# Data records
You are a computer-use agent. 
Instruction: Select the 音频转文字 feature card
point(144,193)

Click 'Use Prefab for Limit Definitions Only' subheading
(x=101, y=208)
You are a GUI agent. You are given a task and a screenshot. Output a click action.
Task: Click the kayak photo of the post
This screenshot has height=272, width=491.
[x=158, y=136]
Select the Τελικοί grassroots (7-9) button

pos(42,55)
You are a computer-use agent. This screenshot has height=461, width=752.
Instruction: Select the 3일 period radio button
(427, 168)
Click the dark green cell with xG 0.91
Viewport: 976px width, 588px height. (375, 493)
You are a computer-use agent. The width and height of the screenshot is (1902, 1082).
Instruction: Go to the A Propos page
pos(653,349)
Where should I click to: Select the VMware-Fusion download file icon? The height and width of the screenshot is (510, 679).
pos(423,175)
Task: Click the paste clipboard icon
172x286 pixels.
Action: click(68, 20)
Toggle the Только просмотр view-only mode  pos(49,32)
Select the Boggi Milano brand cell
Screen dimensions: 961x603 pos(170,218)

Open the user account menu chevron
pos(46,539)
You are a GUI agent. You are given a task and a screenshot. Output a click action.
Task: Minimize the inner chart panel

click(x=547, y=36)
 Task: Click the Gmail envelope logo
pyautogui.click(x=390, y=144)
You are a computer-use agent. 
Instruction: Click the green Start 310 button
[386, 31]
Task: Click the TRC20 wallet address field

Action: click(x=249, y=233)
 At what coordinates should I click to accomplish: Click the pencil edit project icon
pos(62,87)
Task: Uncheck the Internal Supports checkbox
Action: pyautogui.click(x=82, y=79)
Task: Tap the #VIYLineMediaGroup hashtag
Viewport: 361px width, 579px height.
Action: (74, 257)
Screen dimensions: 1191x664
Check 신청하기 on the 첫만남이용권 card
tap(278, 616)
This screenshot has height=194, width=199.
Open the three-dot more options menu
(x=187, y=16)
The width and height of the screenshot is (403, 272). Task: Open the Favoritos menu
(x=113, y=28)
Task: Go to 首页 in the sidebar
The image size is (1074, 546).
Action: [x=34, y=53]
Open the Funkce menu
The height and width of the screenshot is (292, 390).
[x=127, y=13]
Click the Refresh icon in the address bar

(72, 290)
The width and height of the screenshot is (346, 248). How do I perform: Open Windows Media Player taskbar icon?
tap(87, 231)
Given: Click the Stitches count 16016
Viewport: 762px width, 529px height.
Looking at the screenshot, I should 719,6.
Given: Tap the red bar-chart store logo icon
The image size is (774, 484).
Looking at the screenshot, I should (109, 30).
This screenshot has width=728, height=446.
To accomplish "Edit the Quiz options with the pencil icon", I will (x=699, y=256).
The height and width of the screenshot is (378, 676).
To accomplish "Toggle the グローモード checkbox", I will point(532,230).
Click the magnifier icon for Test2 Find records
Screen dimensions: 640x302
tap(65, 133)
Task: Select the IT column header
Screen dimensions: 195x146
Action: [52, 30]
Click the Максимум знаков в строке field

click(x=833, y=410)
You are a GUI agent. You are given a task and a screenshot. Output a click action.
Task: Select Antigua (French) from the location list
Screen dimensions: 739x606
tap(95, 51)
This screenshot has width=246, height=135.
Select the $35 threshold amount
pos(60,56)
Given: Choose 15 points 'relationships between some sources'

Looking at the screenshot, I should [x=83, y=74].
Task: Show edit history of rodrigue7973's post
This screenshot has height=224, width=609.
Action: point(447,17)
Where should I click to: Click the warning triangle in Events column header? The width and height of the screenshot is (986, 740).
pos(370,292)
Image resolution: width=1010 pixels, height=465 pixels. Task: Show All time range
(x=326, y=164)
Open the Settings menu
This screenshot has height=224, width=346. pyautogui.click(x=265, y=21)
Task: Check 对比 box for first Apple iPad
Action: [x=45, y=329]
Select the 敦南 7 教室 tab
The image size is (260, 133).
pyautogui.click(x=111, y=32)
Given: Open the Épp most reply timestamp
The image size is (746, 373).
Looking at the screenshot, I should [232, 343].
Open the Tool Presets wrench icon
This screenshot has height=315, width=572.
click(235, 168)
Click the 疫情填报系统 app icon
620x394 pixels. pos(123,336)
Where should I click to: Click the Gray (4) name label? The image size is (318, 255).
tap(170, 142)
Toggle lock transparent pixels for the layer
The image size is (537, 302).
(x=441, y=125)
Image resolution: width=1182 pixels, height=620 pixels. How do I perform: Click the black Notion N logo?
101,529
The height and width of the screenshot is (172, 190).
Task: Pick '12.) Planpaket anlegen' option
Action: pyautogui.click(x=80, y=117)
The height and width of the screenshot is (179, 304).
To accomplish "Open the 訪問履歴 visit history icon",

# What needs to be done
Line by line, retype the whole listing exactly.

# Task response
You are a computer-use agent. 
Instruction: Select the 音频转文字 feature card
point(144,193)

Click 'Use Prefab for Limit Definitions Only' subheading
(x=101, y=208)
You are a GUI agent. You are given a task and a screenshot. Output a click action.
Task: Click the kayak photo of the post
This screenshot has height=272, width=491.
[x=158, y=136]
Select the Τελικοί grassroots (7-9) button

pos(42,55)
You are a computer-use agent. This screenshot has height=461, width=752.
Instruction: Select the 3일 period radio button
(427, 168)
Click the dark green cell with xG 0.91
Viewport: 976px width, 588px height. (375, 493)
You are a computer-use agent. The width and height of the screenshot is (1902, 1082).
Instruction: Go to the A Propos page
pos(653,349)
Where should I click to: Select the VMware-Fusion download file icon? The height and width of the screenshot is (510, 679).
pos(423,175)
Task: Click the paste clipboard icon
172x286 pixels.
Action: click(68, 20)
Toggle the Только просмотр view-only mode  pos(49,32)
Select the Boggi Milano brand cell
Screen dimensions: 961x603 pos(170,218)

Open the user account menu chevron
pos(46,539)
You are a GUI agent. You are given a task and a screenshot. Output a click action.
Task: Minimize the inner chart panel

click(x=547, y=36)
 Task: Click the Gmail envelope logo
pyautogui.click(x=390, y=144)
You are a computer-use agent. 
Instruction: Click the green Start 310 button
[386, 31]
Task: Click the TRC20 wallet address field

Action: click(x=249, y=233)
 At what coordinates should I click to accomplish: Click the pencil edit project icon
pos(62,87)
Task: Uncheck the Internal Supports checkbox
Action: pyautogui.click(x=82, y=79)
Task: Tap the #VIYLineMediaGroup hashtag
Viewport: 361px width, 579px height.
Action: (74, 257)
Screen dimensions: 1191x664
Check 신청하기 on the 첫만남이용권 card
tap(278, 616)
This screenshot has height=194, width=199.
Open the three-dot more options menu
(x=187, y=16)
The width and height of the screenshot is (403, 272). Task: Open the Favoritos menu
(x=113, y=28)
Task: Go to 首页 in the sidebar
The image size is (1074, 546).
Action: [x=34, y=53]
Open the Funkce menu
The height and width of the screenshot is (292, 390).
[x=127, y=13]
Click the Refresh icon in the address bar

(72, 290)
The width and height of the screenshot is (346, 248). How do I perform: Open Windows Media Player taskbar icon?
tap(87, 231)
Given: Click the Stitches count 16016
Viewport: 762px width, 529px height.
Looking at the screenshot, I should 719,6.
Given: Tap the red bar-chart store logo icon
The image size is (774, 484).
Looking at the screenshot, I should (109, 30).
This screenshot has width=728, height=446.
To accomplish "Edit the Quiz options with the pencil icon", I will (x=699, y=256).
The height and width of the screenshot is (378, 676).
To accomplish "Toggle the グローモード checkbox", I will point(532,230).
Click the magnifier icon for Test2 Find records
Screen dimensions: 640x302
tap(65, 133)
Task: Select the IT column header
Screen dimensions: 195x146
Action: [52, 30]
Click the Максимум знаков в строке field

click(x=833, y=410)
You are a GUI agent. You are given a task and a screenshot. Output a click action.
Task: Select Antigua (French) from the location list
Screen dimensions: 739x606
tap(95, 51)
This screenshot has width=246, height=135.
Select the $35 threshold amount
pos(60,56)
Given: Choose 15 points 'relationships between some sources'

Looking at the screenshot, I should [x=83, y=74].
Task: Show edit history of rodrigue7973's post
This screenshot has height=224, width=609.
Action: point(447,17)
Where should I click to: Click the warning triangle in Events column header? The width and height of the screenshot is (986, 740).
pos(370,292)
Image resolution: width=1010 pixels, height=465 pixels. Task: Show All time range
(x=326, y=164)
Open the Settings menu
This screenshot has height=224, width=346. pyautogui.click(x=265, y=21)
Task: Check 对比 box for first Apple iPad
Action: [x=45, y=329]
Select the 敦南 7 教室 tab
The image size is (260, 133).
pyautogui.click(x=111, y=32)
Given: Open the Épp most reply timestamp
The image size is (746, 373).
Looking at the screenshot, I should [232, 343].
Open the Tool Presets wrench icon
This screenshot has height=315, width=572.
click(235, 168)
Click the 疫情填报系统 app icon
620x394 pixels. pos(123,336)
Where should I click to: Click the Gray (4) name label? The image size is (318, 255).
tap(170, 142)
Toggle lock transparent pixels for the layer
The image size is (537, 302).
(x=441, y=125)
Image resolution: width=1182 pixels, height=620 pixels. How do I perform: Click the black Notion N logo?
101,529
The height and width of the screenshot is (172, 190).
Task: Pick '12.) Planpaket anlegen' option
Action: pyautogui.click(x=80, y=117)
The height and width of the screenshot is (179, 304).
To accomplish "Open the 訪問履歴 visit history icon",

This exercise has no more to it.